Mas foram as empresas tecnológicas que desenvolveram as tecnologias de ponta para o Pentágono. E foram empresas telefônicas e de internet que entregaram os dados de seus clientes. Só se zangaram quando souberam que a NSA as espionava sem sua permissão. Facebook, Google e Apple protestaram e encriptaram parte de suas comunicações internas. Porque na realidade essa é uma possível defesa da privacidade: facilitar comunicação encriptada aos usuários. Sem dúvida, não é difundida porque contradiz o modelo de negócio das empresas de internet: a coleta e venda de dados para publicidade focalizada (que constituem 91% dos ganhos do Google).

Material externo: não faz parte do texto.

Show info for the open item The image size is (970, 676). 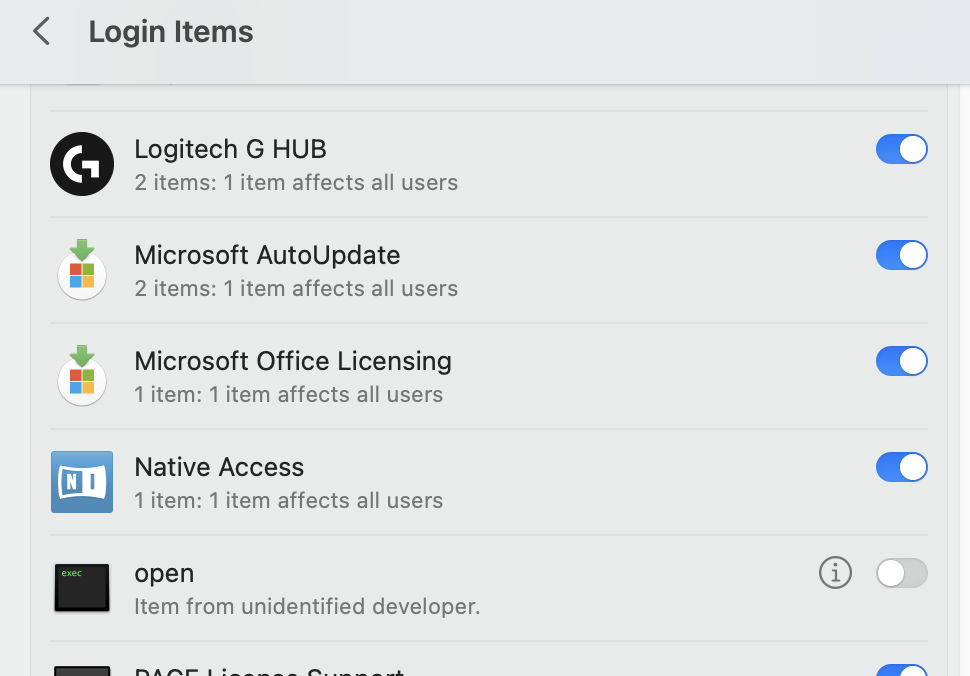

Ainda que a vigilância sem controle do Estado seja uma ameaça à democracia, a erosão da privacidade provém essencialmente da prática das empresas de comunicação de obter dados de seus clientes, agregá-los e vendê-los. Vendem seus usuários — nós mesmos — em forma de dados. Sem problema legal. Leia a política de privacidade publicada pelo Google: o buscador outorga-se o direito de registrar o nome do usuário, o correio eletrônico, número de telefone, cartão de crédito, hábitos de busca, pedidos de busca, identificação de computadores e telefones, duração de chamadas, localização, usos e dados das aplicações. Fora isso, respeita-se a privacidade. Por isso o Google dispõe de quase um milhão de servidores para processamento de dados.
Como evitar ser vigiado ou vendido? Os criptoanarquistas confiam na tecnologia. Vã esperança, para as pessoas normais. Os advogados, na justiça. Batalha árdua e lenta. Os políticos ficam encantados por saber tudo, com exceção dos seus dados. E o indivíduo? Talvez mudar por si mesmo: não utilize cartões de crédito, comunique-se em cibercafés, ligue de telefones públicos, vá ao cinema e a shows ao invés de baixar filmes ou música. E se isso for muito pesado, venda seus dados ao invés de doá-los — como propõem pequenas empresas que agora proliferam no Vale do Silício…
.oOo.
*Manuel Castells é professor de comunicação, titular da cadeira Wallis Annenberg de comunicação, tecnologia e sociedade da Annenberg School for Communication, da Universidade de Southern California, em Los Angeles, Estados Unidos. Diretor do Projeto Internet Catalunya, da Universidade Oberta da Catalunha, Barcelona, Espanha. Autor, entre outros, de A Era da Informação e A Galáxia da Internet.